Another version of toxic femininity is a major source of the frenemy phenomenon: for a variety of reasons, our culture codes social and emotional intelligence as feminine, and therefore as bad--instead of highly emotionally and socially intelligent people being depicted as community builders, successful leaders, or understanding caretakers, they are more often depicted as weak, "sissy," duplicitous men and manipulative, deceptive, backstabbing women. Toxic femininity also forces women into competition for status and approval, while also requiring them to try to look like "good girls." Put the two results together and you get women competing viciously and manipulatively while maintaining a surface appearance of innocent friendship.
So, of course, given six young women who have just formed a friendship, the first story it occurs to anyone to tell is a story of them competing to see who can best manipulate Twilight Sparkle with excessive niceness out of ulterior motives. Fluttershy, Pinkie Pie, and Rainbow Dash blatantly admit to it, but they all do it, and the only one remotely justified is (of course, since Rogers is writing) Applejack, who at least is doing it for her family as well as herself.
Of course, that just serves to make Twilight look as bad as her friends--given a choice between getting Granny a new hip and Pinkie Pie wanting to play Pin the Tail on the Pony, how indecisive do you have to be to not reject Pinkie Pie on the spot?
Don't get me wrong, there's good here. Fluttershy's "hummingbirds that really hum and buzzards that really buzz" and Pinkie Pie's "Oatmeal? Are you crazy!?" are pure nonsensical gold. There's some great imagery, like Rarity's "wheedling" pose and expression, Twilight's eyes dilating as she looks at Applejack's proffered food, and Twilight unimpressed as Pinkie throws her in the air the third time. It's a nice touch that each character's imagination of the Gala matches their personality--Applejack envisions a place that looks pretty much like Ponyville, Rainbow Dash expects an arena, Pinkie Pie has a musical number at a carnival, Rarity imagines a storybook-like series of almost-stills, and Fluttershy dreams of a park.
The ending also helps a lot.

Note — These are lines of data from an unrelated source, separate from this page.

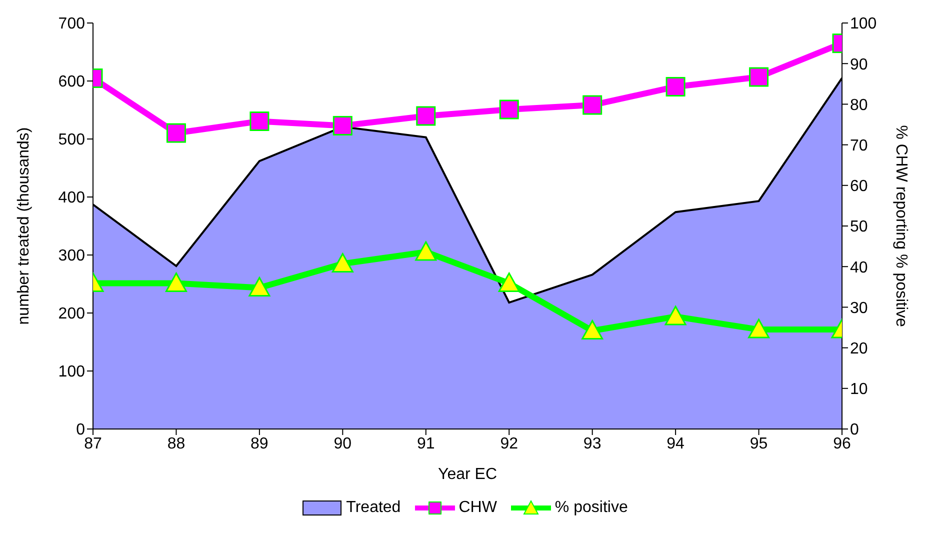 The image size is (930, 535). I want to click on y2-tick-label: 90, so click(859, 65).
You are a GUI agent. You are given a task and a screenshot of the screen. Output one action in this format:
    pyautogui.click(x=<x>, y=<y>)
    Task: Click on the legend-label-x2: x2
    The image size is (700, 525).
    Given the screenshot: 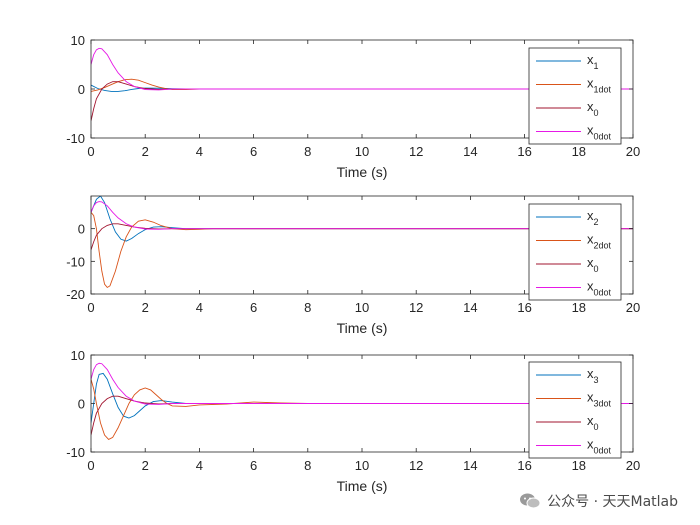 What is the action you would take?
    pyautogui.click(x=593, y=218)
    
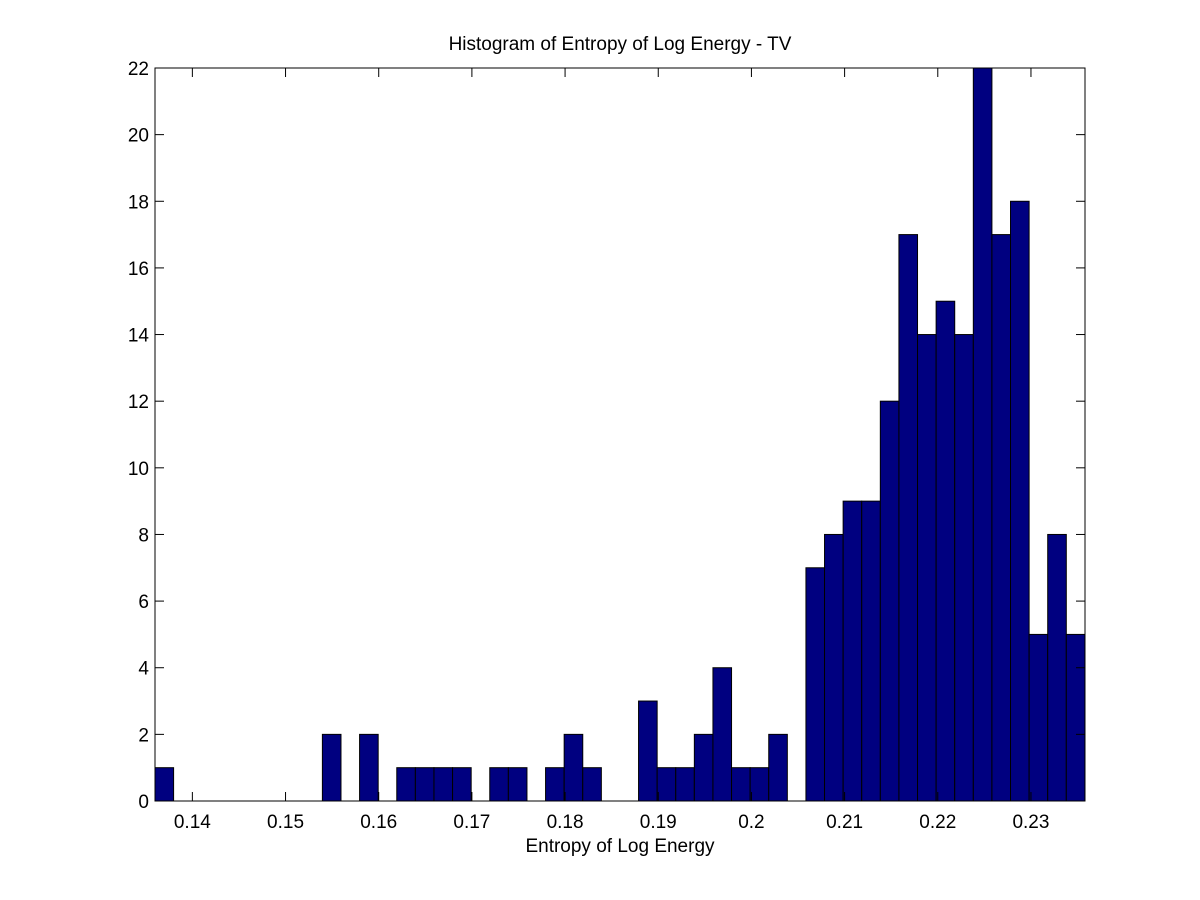 The image size is (1200, 900). Describe the element at coordinates (138, 470) in the screenshot. I see `y-tick-label: 10` at that location.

The typical ending for this kind of story would be for Twilight to tell off the other ponies and go with Spike, because he didn't try to manipulate her, thus learning a valuable lesson that those ponies who pretended to be nice just for her ticket aren't her real friends. Instead, they apologize and everyone gets to go.

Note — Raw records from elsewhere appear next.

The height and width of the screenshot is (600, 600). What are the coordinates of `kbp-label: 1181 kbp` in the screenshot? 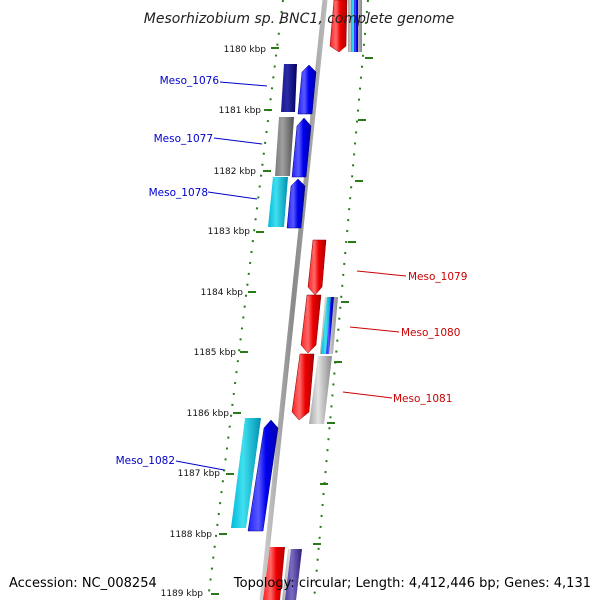 It's located at (240, 111).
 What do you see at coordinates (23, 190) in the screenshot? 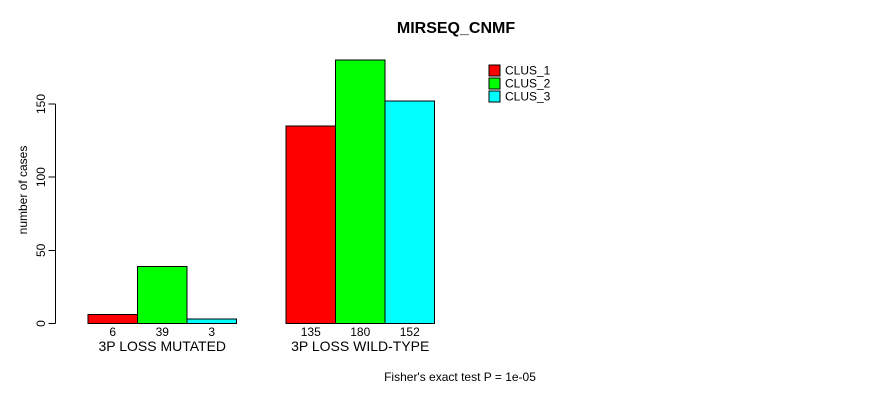
I see `y-axis-title: number of cases` at bounding box center [23, 190].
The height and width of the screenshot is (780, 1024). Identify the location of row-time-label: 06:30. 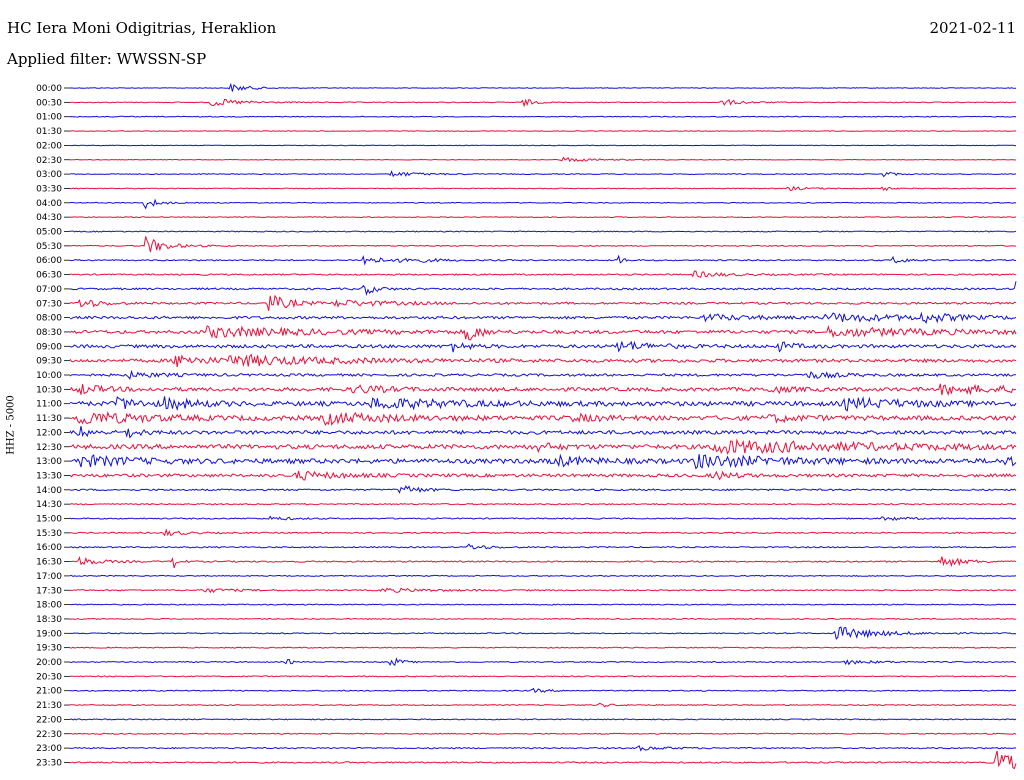
(49, 276).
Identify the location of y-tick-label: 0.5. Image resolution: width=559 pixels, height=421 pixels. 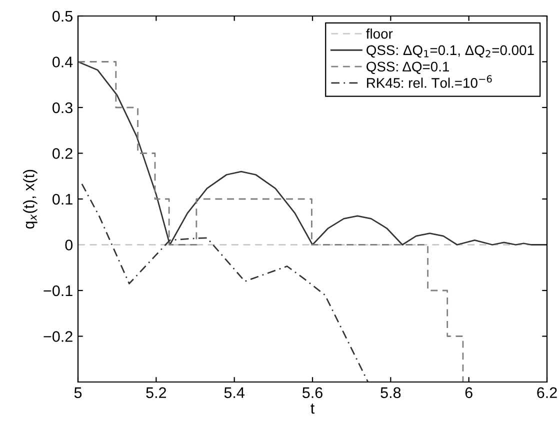
(62, 16).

In the end, that's what saves this episode, and makes it merely problematic, rather than bad (there's only one bad episode this season, and we won't be getting to it for a while): The characters, ill-behaved as they are, learn to behave better. Rather than depicting frenemies as the norm for relationships between women, the episode shows them as an aberration to be corrected. Cynicism and bigotry wither in the face of friendship and sincerity; this is still Equestria. Celestia's in her heaven and all's right in the world.